- TASK DESCRIPTION -
Please copy exactly the line containing "You are a GUI" and every line after it, through the last line of the records below, leaving out all pictures.

- DATA FOR THE TASK -

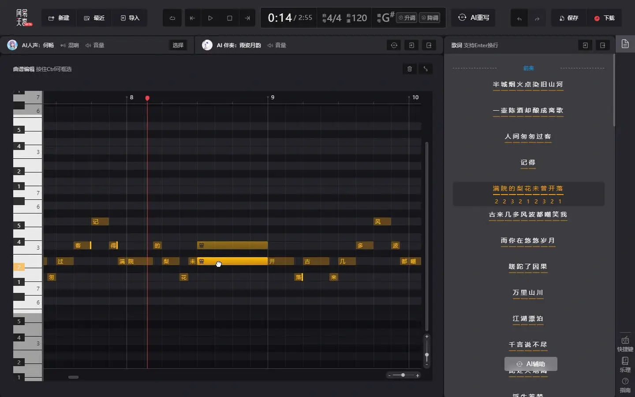
Task: Skip to the start of the song
Action: pos(192,18)
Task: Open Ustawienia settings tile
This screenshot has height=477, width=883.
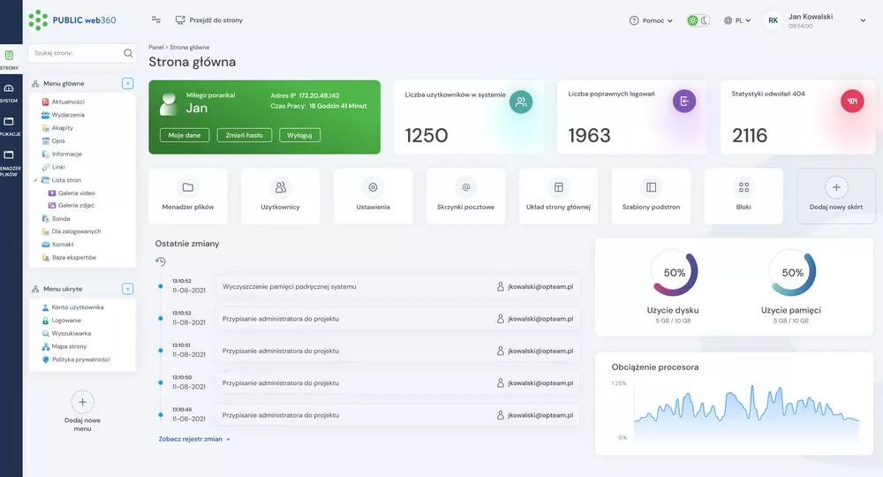Action: [373, 196]
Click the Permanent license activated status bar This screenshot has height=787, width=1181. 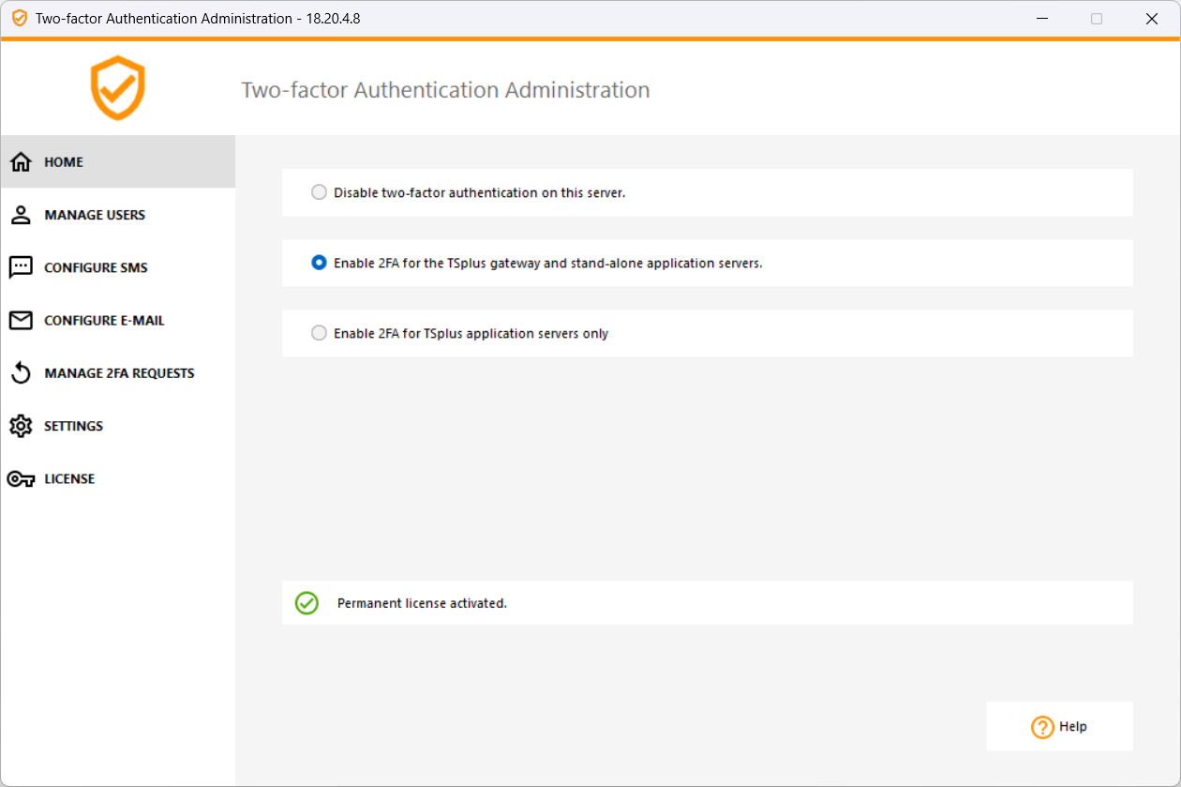708,602
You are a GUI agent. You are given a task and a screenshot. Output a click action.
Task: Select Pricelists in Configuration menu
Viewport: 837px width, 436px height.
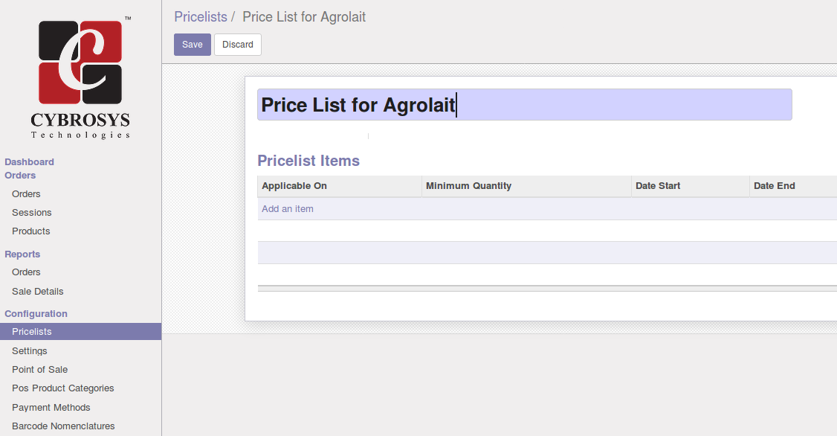32,332
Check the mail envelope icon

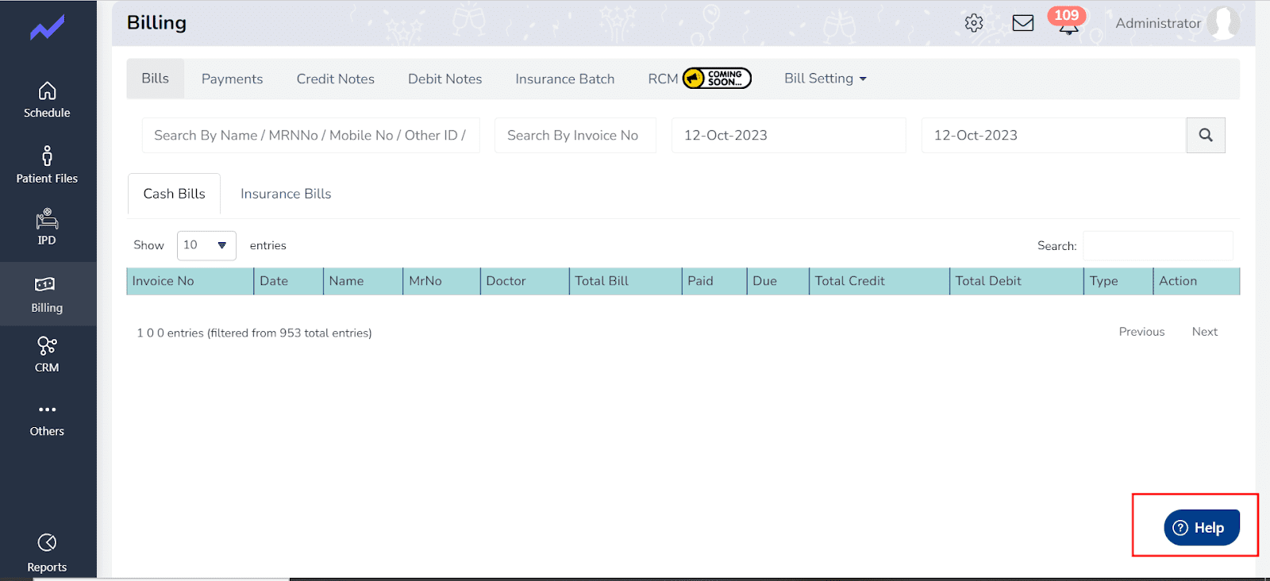1022,23
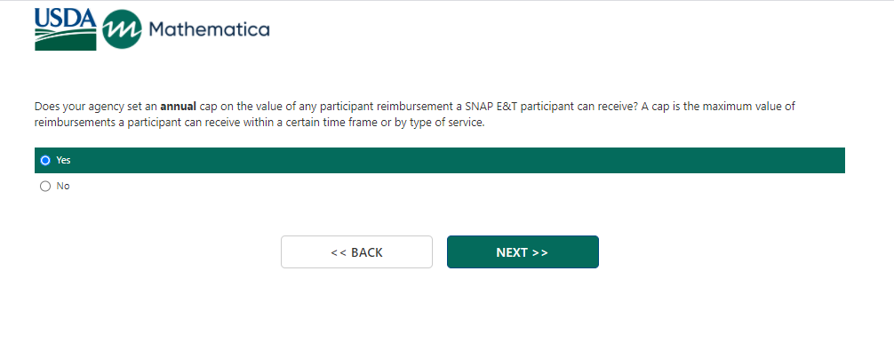Go back with the << BACK button

(356, 251)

- ANSWER FOR THE TASK -
You are a GUI agent. You are given a task and a screenshot. Output a click action.
Task: Select Pricelists in Configuration menu
Viewport: 837px width, 436px height.
32,332
Check the mail envelope icon

1022,23
Go back with the << BACK button

(356, 251)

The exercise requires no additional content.